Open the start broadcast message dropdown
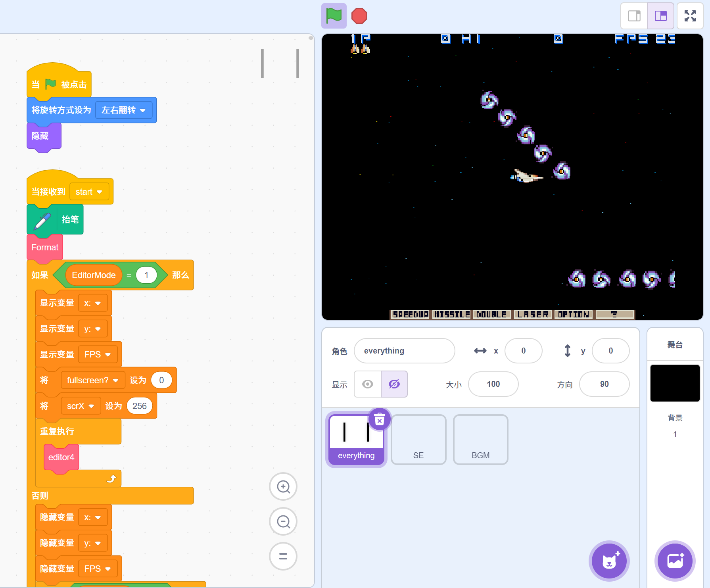Viewport: 710px width, 588px height. click(89, 192)
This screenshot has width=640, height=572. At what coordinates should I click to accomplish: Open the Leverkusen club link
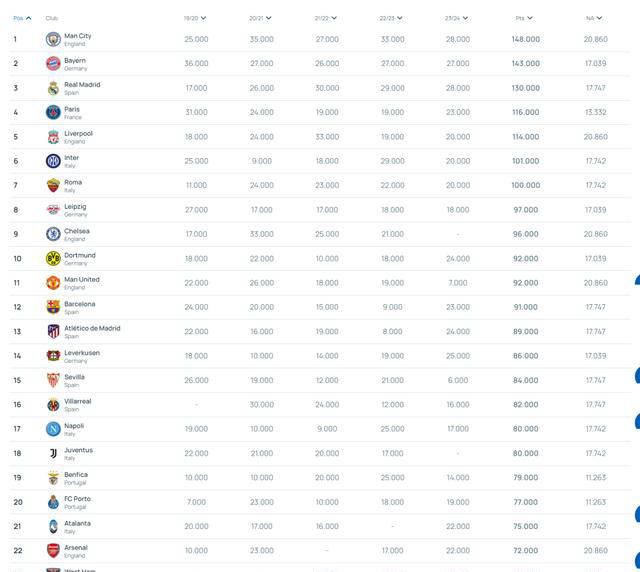click(x=81, y=353)
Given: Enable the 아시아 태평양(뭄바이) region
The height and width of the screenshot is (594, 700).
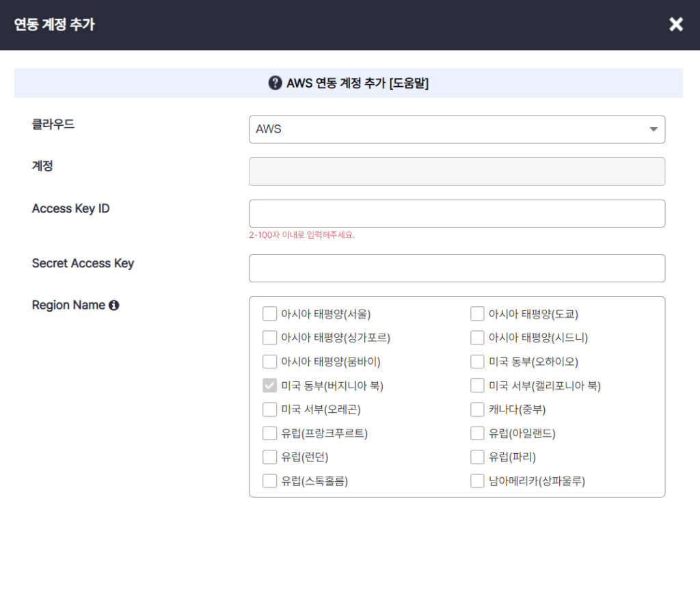Looking at the screenshot, I should tap(269, 361).
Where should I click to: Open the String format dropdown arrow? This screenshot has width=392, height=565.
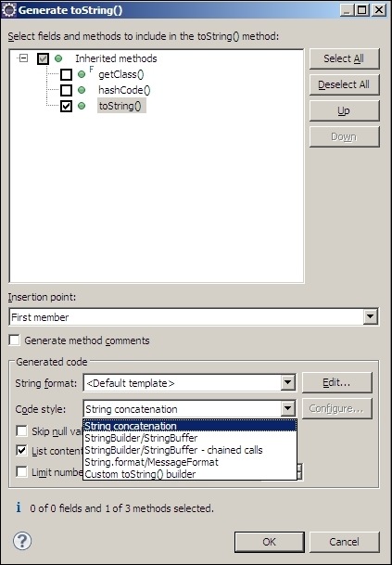point(287,382)
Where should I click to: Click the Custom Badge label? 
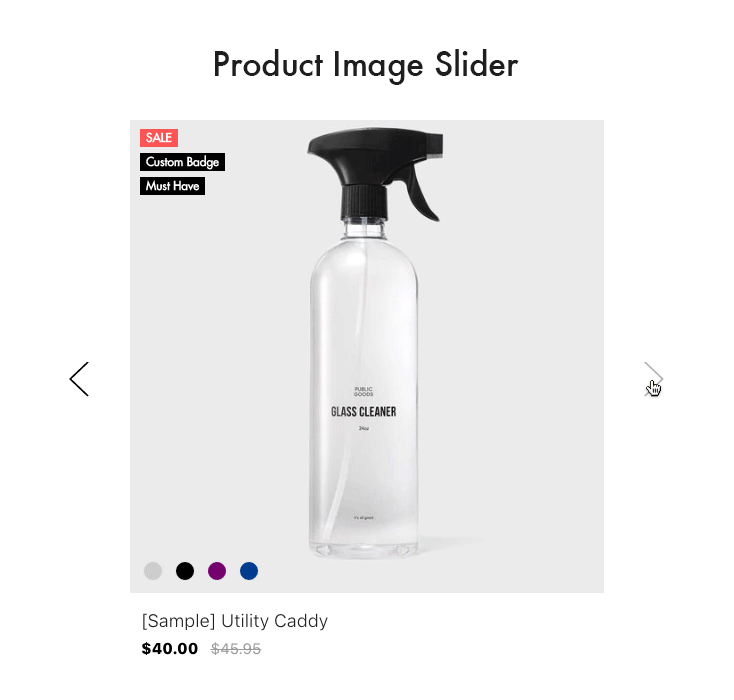point(182,162)
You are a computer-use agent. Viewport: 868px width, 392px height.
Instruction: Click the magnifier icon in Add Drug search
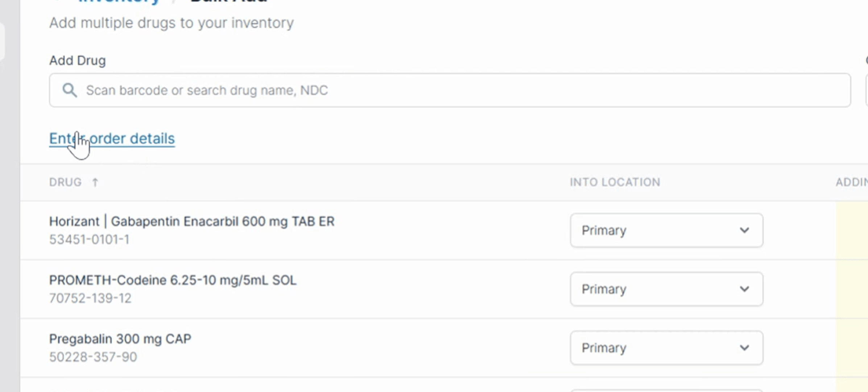coord(70,90)
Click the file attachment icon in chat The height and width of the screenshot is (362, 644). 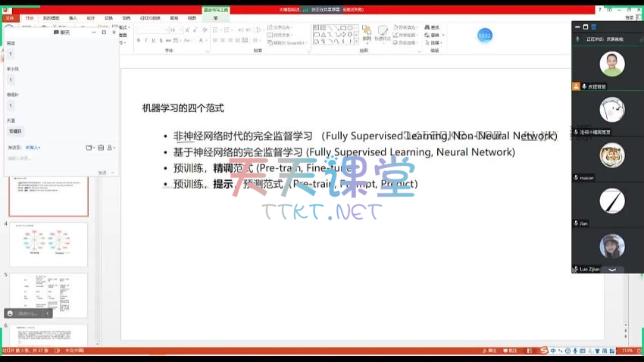click(89, 148)
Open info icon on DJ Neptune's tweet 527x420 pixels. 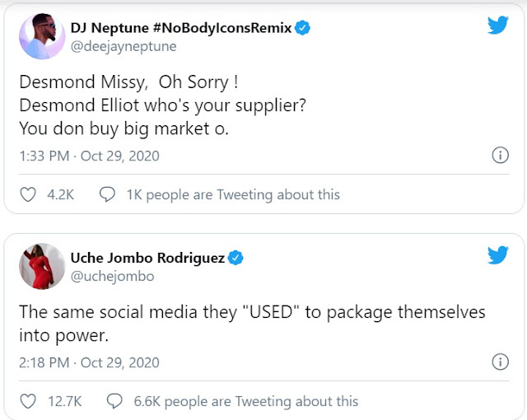[x=499, y=156]
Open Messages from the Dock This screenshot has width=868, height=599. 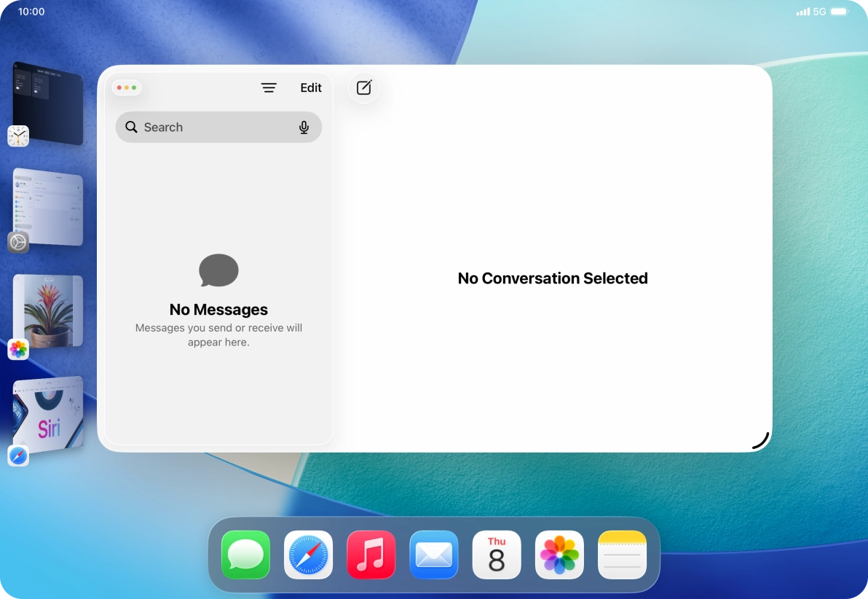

- - - -

● Exercise:
Up to and including the line that holds "Given: Enable the 아시아 태평양(뭄바이) region", restate word for word each line of the records from their start, and only those lines, leaving out the pictures.

● Answer space:
Open the start broadcast message dropdown
Viewport: 710px width, 588px height. click(89, 192)
This screenshot has width=640, height=572. At what coordinates should I click to accomplish: Open the Leverkusen club link
click(x=81, y=353)
Given: Enable the 아시아 태평양(뭄바이) region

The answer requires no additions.